Date: Wed, 4 Oct 2017 08:44:01 +1100 [thread overview]
Message-ID: <20171003214401.GP3666@dastard> (raw)
In-Reply-To: <20171003204051.GA8848@bombadil.infradead.org>
On Tue, Oct 03, 2017 at 01:40:51PM -0700, Matthew Wilcox wrote:
> On Wed, Oct 04, 2017 at 07:10:35AM +1100, Dave Chinner wrote:
> > On Tue, Oct 03, 2017 at 03:19:18PM +0200, Martin Steigerwald wrote:
> > > [repost. I didn´t notice autocompletion gave me wrong address for fsdevel,
> > > blacklisted now]
> > >
> > > Hello.
> > >
> > > What do you think of
> > >
> > > http://open-zfs.org/wiki/Projects/ZFS_Channel_Programs
> >
> > Domain not found.
>
> Must be an Australian problem ...
Probably, I forgot to stand on my head so everything must have been
sent to the server upside down....
Though it is a curious failure - it failed until I went to
"openzfs.org" and that redirected to "open-zfs.org" and now it all
works. Somewhat bizarre.
> A ZFS channel program (ZCP) is a small script written in a domain specific
> language that manipulate ZFS internals in a single, atomically-visible
> operation. For instance, to delete all snapshots of a filesystem a ZCP
> could be written which 1) generates the list of snapshots, 2) traverses
> that list, and 3) destroys each snapshot unconditionally. Because
> each of these statements would be evaluated from within the kernel,
> ZCPs can guarantee safety from interference with other concurrent ZFS
> modifications. Executing from inside the kernel allows us to guarantee
> atomic visibility of these operations (correctness) and allows them to
> be performed in a single transaction group (performance).
>
> A successful implementation of ZCP will:
>
> 1. Support equivalent functionality for all of the current ZFS commands
> with improved performance and correctness from the point of view of the
> user of ZFS.
>
> 2. Facilitate the quick addition of new and useful commands as
> ZCP enables the implementation of more powerful operations which
> previously would have been unsafe to implement in user programs, or
> would require modifications to the kernel for correctness. Since the
> ZCP layer guarantees the atomicity of each ZCP, we only need to write
> new sync_tasks for individual simple operations, then can use ZCPs to
> chain those simple operations together into more complicated operations.
>
> 3. Allow ZFS users to safely implement their own ZFS operations without
> performing operations they don’t have the privileges for.
>
> 4. Improve the performance and correctness of existing applications
> built on ZFS operations.
/me goes and looks at the slides....
Seems like they are trying to solve a problem of their own making,
in that admin operations are run by the kernel from a separate task
that is really, really slow. So this scripting is a method of aggregating
multiple "sync tasks" into a single operation so there isn't delays
between tasks.
/me chokes on slide 8/8
"Add a Lua interpreter to the kernel, implement ZFS intrinsics (...)

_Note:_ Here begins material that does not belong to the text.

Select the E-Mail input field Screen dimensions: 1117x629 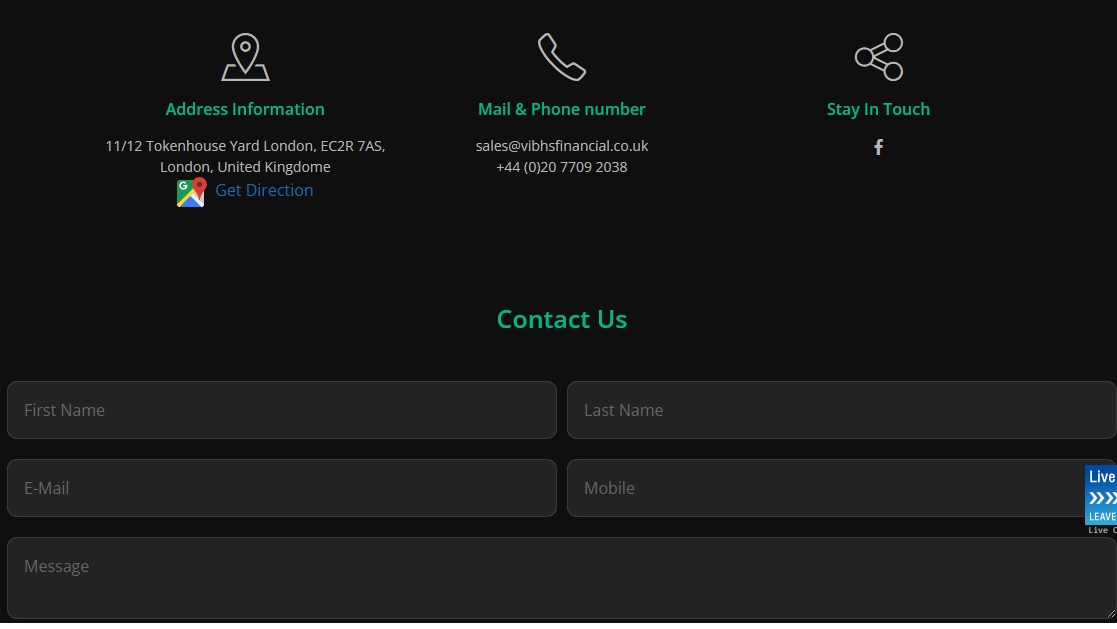pyautogui.click(x=282, y=488)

as extensions to the Lua language...."
Somehow, I don't see that happening in Linux.
Yes, I can see us potentially adding some custom functionality in
filesystems with eBPF (e.g. custom allocation policies), but I think
admin operations need to be done from userspace through a clear,
stable interface that supports all the necessary primitives to
customise admin operations for different needs.
Cheers,
Dave.
--
Dave Chinner
david@fromorbit.com
next prev parent reply other threads:[~2017-10-03 21:44 UTC|newest]
Thread overview: 6+ messages / expand[flat|nested] mbox.gz Atom feed top
2017-10-03 13:19 Something like ZFS Channel Programs for BTRFS & probably XFS or even VFS? Martin Steigerwald
2017-10-03 20:10 ` Dave Chinner
2017-10-03 20:39 ` Randy Dunlap
2017-10-03 20:40 ` Matthew Wilcox
2017-10-03 21:44 ` Dave Chinner [this message]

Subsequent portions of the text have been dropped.